Altro dato che Draghi considera con molta attenzione è rappresentato dal saldo strutturale, quello al netto delle misure una tantum e della componente ciclica. L’Italia si era impegnata, per evitare la procedura di infrazione, a portarlo a zero nel 2019 e addirittura ad un surplus dello 0,5% nel 2020. Ora è programmato per il prossimo anno ad un deficit dello 1,4%, violando tutte i vincoli ex-ante, entro la regola del così detto medium term objective, posti ai paesi membri dell’Eurozona. Un altro dato interessante è il flusso di privatizzazioni: zero nel 2017, 2018 e 2019, poi quasi per incanto 0,2% in più nel 2020, 2021 e 2022, per cui la dinamica del debito dalla voce flussi finanziari avrà un limitato e anche incertissimo sostegno dalla vendita degli asset pubblici. Ma lasciamo l’osservatorio del Presidente della BCE e portiamoci a quello del governo.
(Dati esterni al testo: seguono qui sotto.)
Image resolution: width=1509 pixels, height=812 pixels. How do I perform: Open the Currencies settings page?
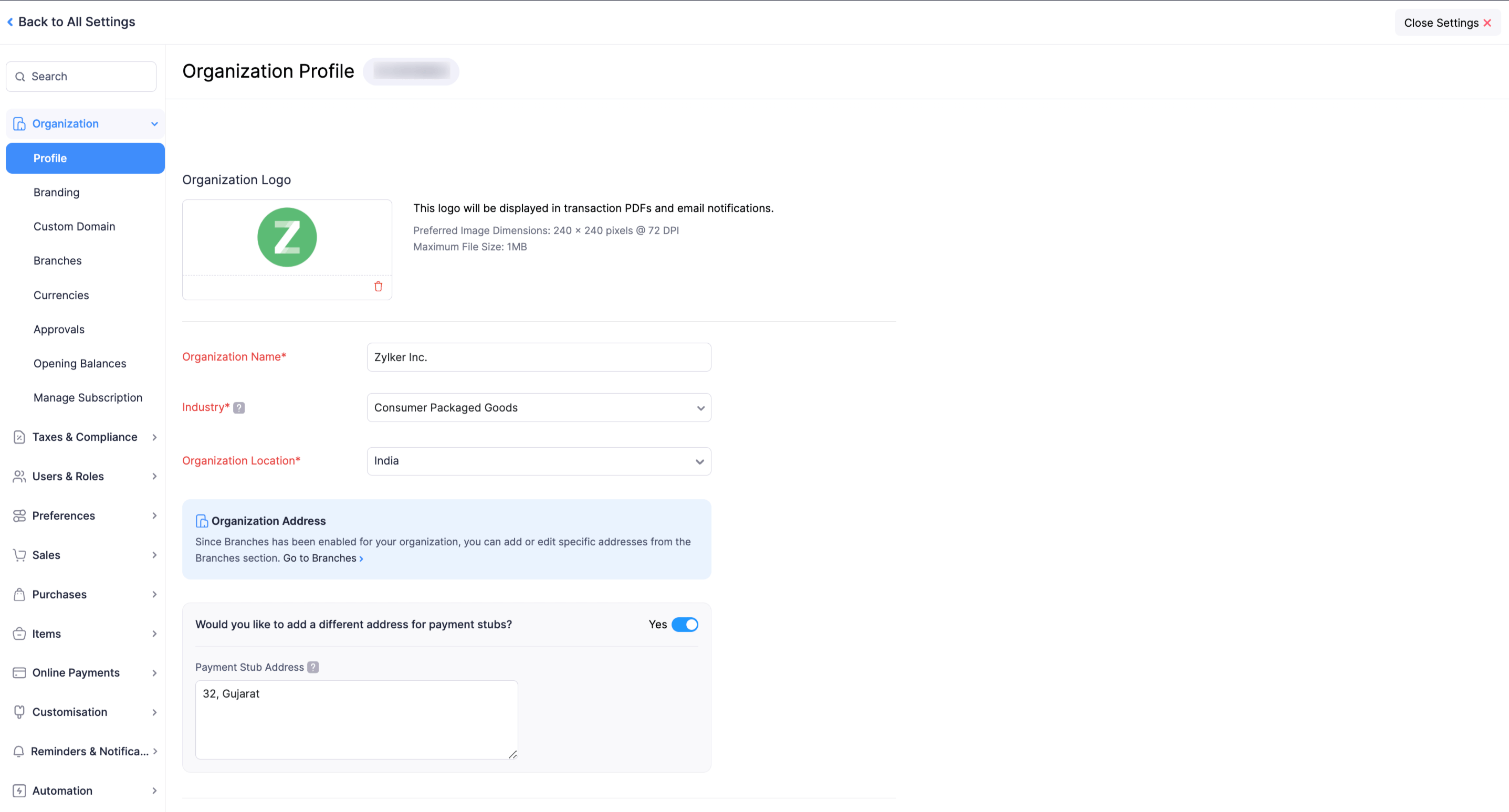(x=61, y=295)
Malgrado queste evidenze, il governo sostiene in tutte le occasioni che “i conti pubblici sono in ordine”, adducendo il fatto che il deficit è programmato al 2,2% del PIL ben al di sotto del 3% di Maastricht, l’uno indicatore a cui di fatto ritiene di doversi attenere (non si sa grazie a quale concessione). L’allargamento del deficit è portato all’attenzione dei cittadini come un successo ottenuto grazie ad una flessibilità di 0,8 percentuali di PIL concessa dalla Commissione, in vena di compassione, probabilmente per lo scampato pericolo del deficit farneticato da Salvini. Tuttavia, quando il Commissario Gentiloni ha visto, prima della verifica della sua nomina al Parlamento europeo, la tabella distribuita dal Comunicato stampa del Consiglio dei ministri deve essersi preoccupato, ma ha dato prova di grande abilità nel confonderne il significato agli altri commissari e ai parlamentari chiamati a “interrogarlo”. E’ più logico pensare che, per carità di patria (l’eurozona), questi abbiano per il momento soprasseduto riservandosi di dire qualcosa in più all’atto della presentazione della legge di bilancio. Spero che nessuno continuerà a dire che l’Europa ci è nemica! Più flessibilità per gli investimenti e riduzione del debito è lo slogan italiano; la prima c’è, ora aspettiamo, non solo noi, la seconda.